The Systemic Design Journal

Contexts is an open-access, peer-reviewed research journal supported by members of the Systemic Design Association. It is the first journal dedicated to scholarly reporting and research studies in the interdisciplinary field of systemic design. The journal is dedicated to systemic design and innovation, design process, and design thinking in today’s complex sociotechnical environment. The current and third article in Volume 2 is Methodological Pluralism in Practice: A systemic design approach for place-based sustainability transformations by Hayley Fitzpatrick, Tobias Luthe, and Birger Sevaldson.

Methodological Pluralism in Practice Systemic Cycles tour in Mammoth Lakes. Image: Tobias Luthe.


Contexts Volume 1 (2022) includes histories, futures, theories, and real-world cases—and reveals new design contexts emerging from acts of co-creation and systemic design's role as an interdiscipline that joins systems thinking to design methodology. As a collection, the articles present a common ground of complexity viewed as a grand challenge.

Volume 2 is now open for continuous submissions, and we are actively reviewing and publishing new articles.


Following a review of publishing options in the Winter of 2021, an SDA working group determined that there was a place for a scholarly journal dedicated to systemic design. The SDA board formed the Contexts publications team to support a continuous publishing model, producing annual volumes (not issues) to allow collections to expand or adapt as necessary.


As an SDA "society" journal, Contexts promises a fresh perspective on publishing for authors, oriented to developing scholars in the field, as much as the quality of scholarship. The change from the publishing ladder to the scholar's spiral indicates this commitment. The editors also aim for a fast turnaround of decisions and more contextual reviews. The call for manuscripts for Contexts is always open—as a continuous publishing model, editors will accept papers at any time.

Methodological Pluralism in Practice: A systemic design approach for place-based sustainability transformations

Haley Fitzpatrick, Tobias Luthe, and and Birger Sevaldson explore methodological plurality and integrate quantitative scientific methods with participatory gigamapping and embodied practices. This longitudinal design inquiry engaged with communities undergoing sustainability transformations across three mountain regions: Ostana, Italy; Hemsedal, Norway; and Mammoth Lakes, California. The authors identify the need for contemplative and psychological practices in systemic design that focus on inner resilience.

Citylab X: Towards a lens on the urban living lab as driver of systemic innovation

Anja Overdiek’s exploration of the ISLE model as a lens for systemic innovation in urban living labs (ULLs) involves the study of a municipal ULL in the Netherlands (Citylab X).
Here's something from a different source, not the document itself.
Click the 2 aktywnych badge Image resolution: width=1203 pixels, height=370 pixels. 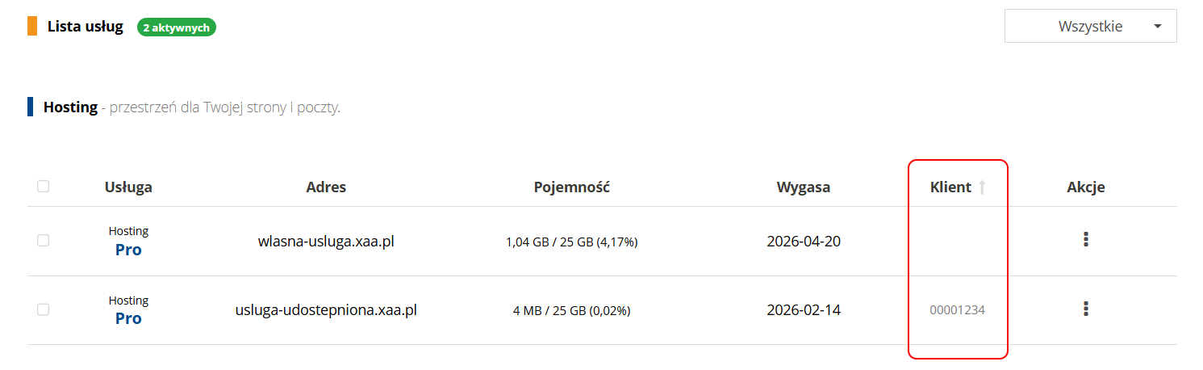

She observes that European municipalities increasingly use ULLs for complex situations, demanding a paradigm shift from service design to systemic innovation and a transition approach. The ISLE model is proposed as a process that might support co-creation, provide a heuristic process framework, and mobilise knowledge across ULLs and related networks. The findings include considerations for systemic design practice in ULLs.
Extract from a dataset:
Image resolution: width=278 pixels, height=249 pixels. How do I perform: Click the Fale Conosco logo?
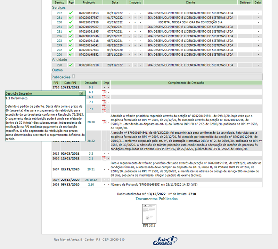(x=165, y=241)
Cosmotechnic Encounters: Designing with foodwaste, landscapes, and livelihoods

Markus Wernli and Kam-Fai Chan consider circularity in organic waste, drawing on Daoist cosmotechnics, design research, anthropology, and diverse economies. They suggest cosmotechnic designing with the world, concluding that designing with shapelessness, integral to systemic design with situatedness and mutualistic care, “is essentially about symbiotic survivability or sympoiesis in cosmotechnics.”

Editorial: Engaged Design Scholarship in Contexts

The editorial for the inaugural volume by Editor in Chief Peter Jones and Deputy Editor Silvia Barbero. They provide an overview of Volume 1 and a brief on the emergence of systemic design as an interdiscipline to Contexts, which they view as reflective of “the common ground of complexity that many design scholars share as a common grand challenge.”
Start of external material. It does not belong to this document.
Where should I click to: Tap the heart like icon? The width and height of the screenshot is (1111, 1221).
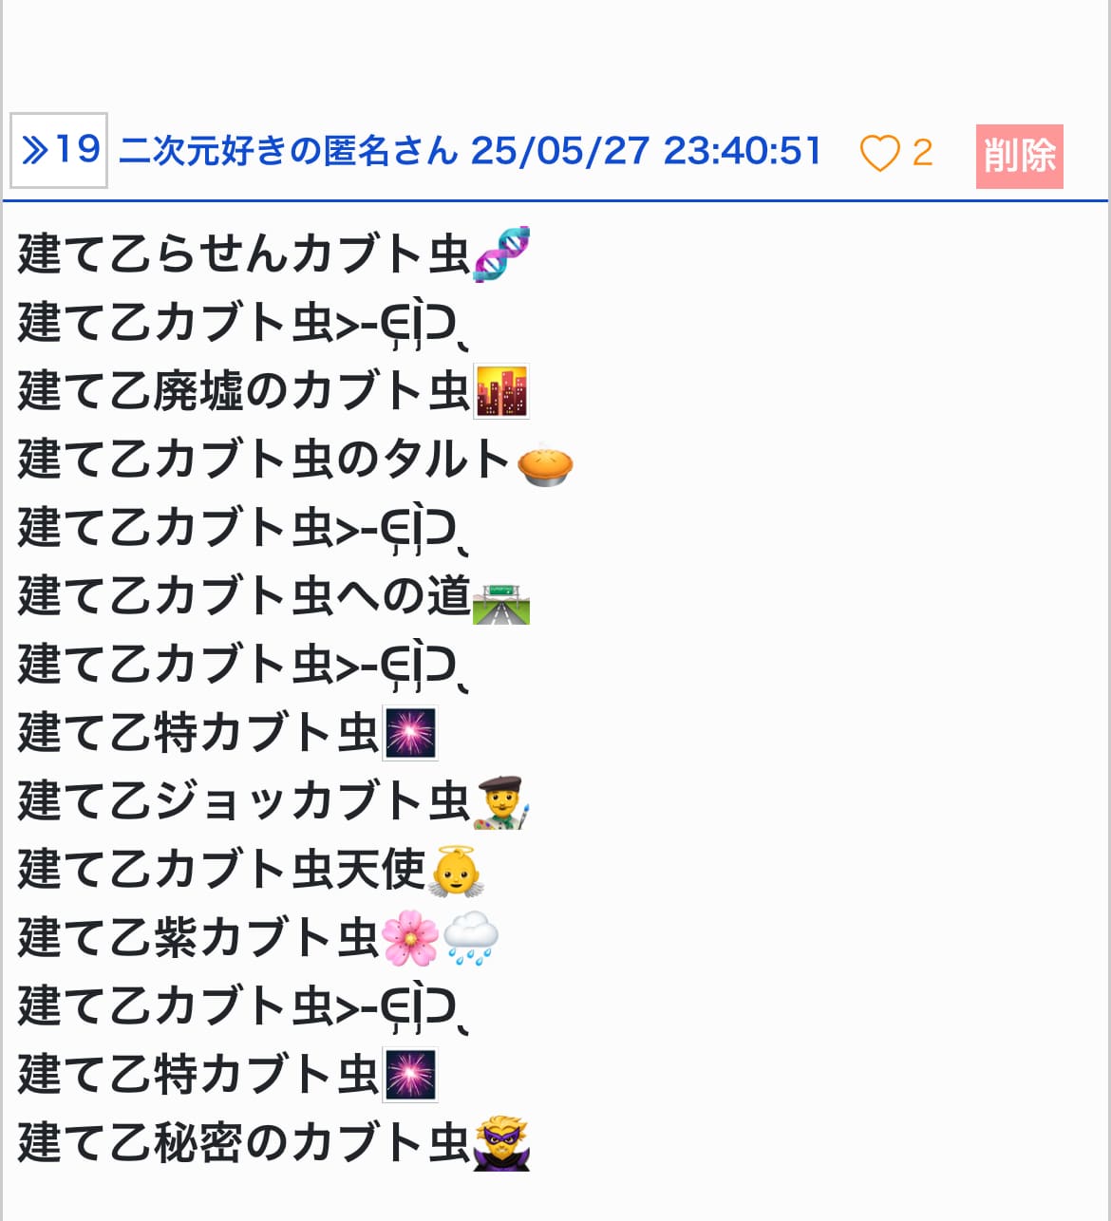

Systemic Design as Born from the Berkeley Bubble Matrix

Harold Nelson leads the collection with an invited essay, Contexts’ first article, that helps place the footers and foundation into the field that has grown from design for complex scale and generations of systems thinking from the fertile ground of the centre of the 1960s consciousness revolution, the University of California at Berkeley.

Contra-Innovation: Expanding the innovation imperative in the context of futuring, defuturing and fictioning

Dulmini Perera and Tony Fry present a powerful approach to enable systemic critique of innovation propositions and their potential outcomes. The paper takes the form of presenting three “historico-fictions” from the US, China, and Cuba to distinguish these value frames within selected histories of dominant systems. Perera and Fry suggest a “second order design fiction” to bring forth pluralistic expansions of meaning and enable participants in design conversations to recognize many possible positions that might challenge acceleration, defuturing, or sustainment.

Systemic Spatial Design: Enhancing the potential of spatial design disciplines to navigate adaptive cycles in cities

Elena Porqueddu presents a spatial-architectural theory based on complexity theory and complex adaptation. She advances a systemic approach to mixed-discipline spatial design in urban planning, which she calls “systemic spatial design,” and introduces the “multi-scale atlas.” The paper presents a new approach to spatial design—the designer can intervene in the context, but the approach is adaptive and self-organizational, with no claim to control.

Finding (a theory of) Leverage for Systemic Change: A systemic design research agenda

Ryan Murphy extends a body of work with an analysis of the function of intervention points that we understand as leverage and argues that the (theory of) leverage is crucial to understanding systems’ complexity, “Finding leverage means finding advantage: identifying the phenomena in a system with the greatest potential to multiply or compound a changemaker’s efforts to achieve the impact they want.”

The Power and Place Collaborative: Participatory strategies for scaling

Danielle Lake, David J. Marshall, Rozana Carducci, and Tracey Thurnes present an action case study of a social lab and interrogate the issues of scaling effective change in social design. This article is valuable for practical instruction on how to achieve diverse forms of scale via more participatory systemic design practices and offers a conceptualization of scaling as a meshy, stretchy place of emergence.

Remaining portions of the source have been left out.